=== INFORMATION PROVIDED ===
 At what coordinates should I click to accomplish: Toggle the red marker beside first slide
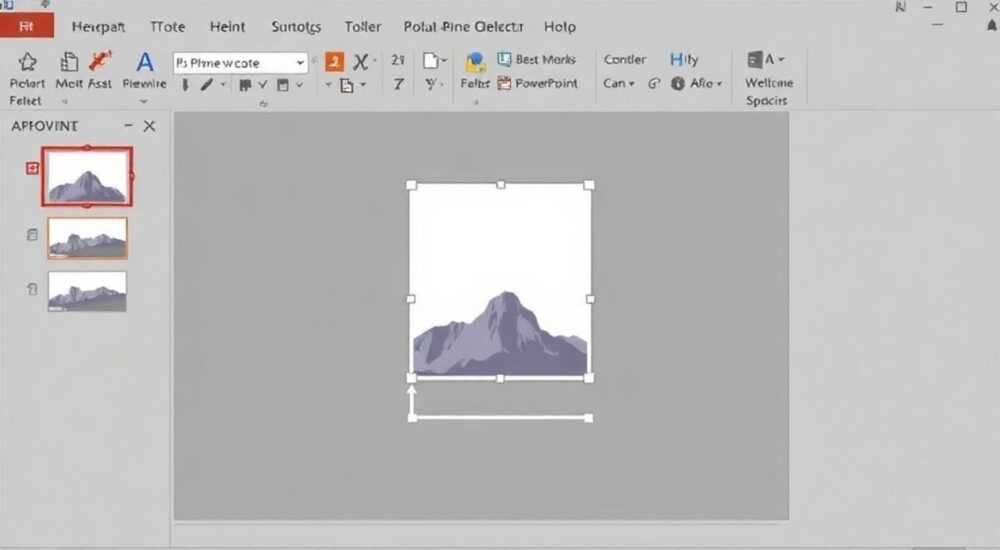[32, 168]
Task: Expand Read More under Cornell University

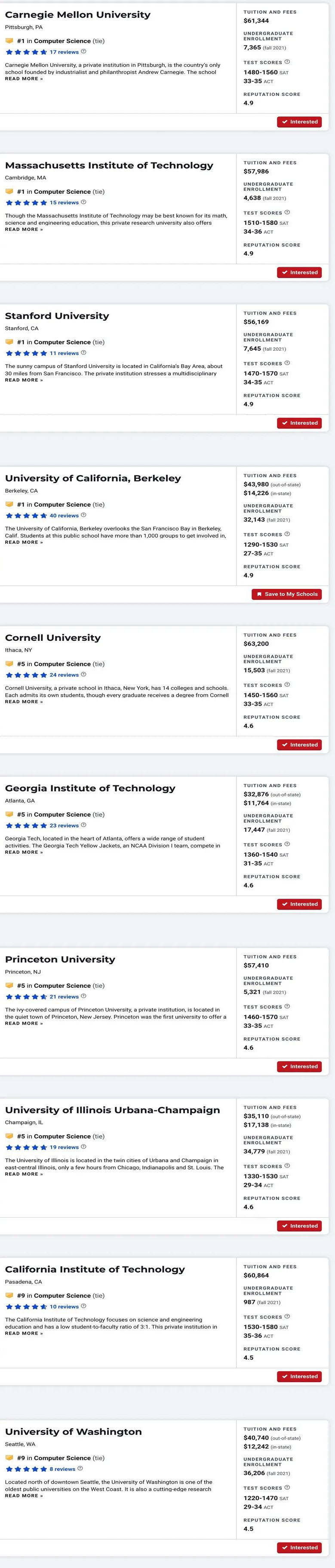Action: pos(24,702)
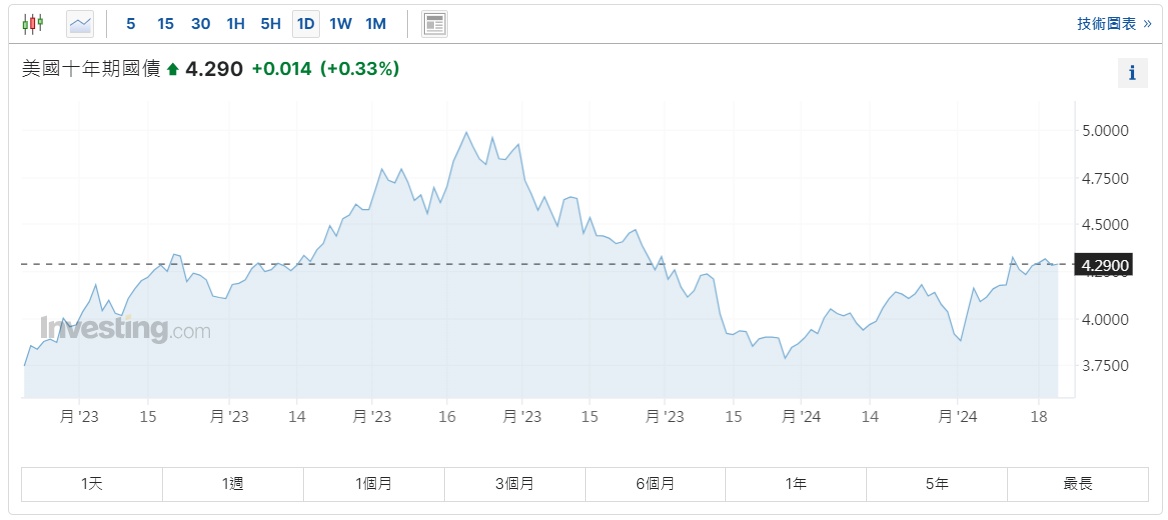Set the interval to 15 minutes
Screen dimensions: 1168x520
tap(165, 24)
===
◆ WORK TASK
Pictures should be skipped, and the records retyped word for word.

◆ FINISHED TASK
 At what coordinates should I click to accomplish: Toggle the red marker beside first slide
[32, 168]
Task: Expand Read More under Cornell University

Action: pos(24,702)
Set the interval to 15 minutes
Screen dimensions: 1168x520
tap(165, 24)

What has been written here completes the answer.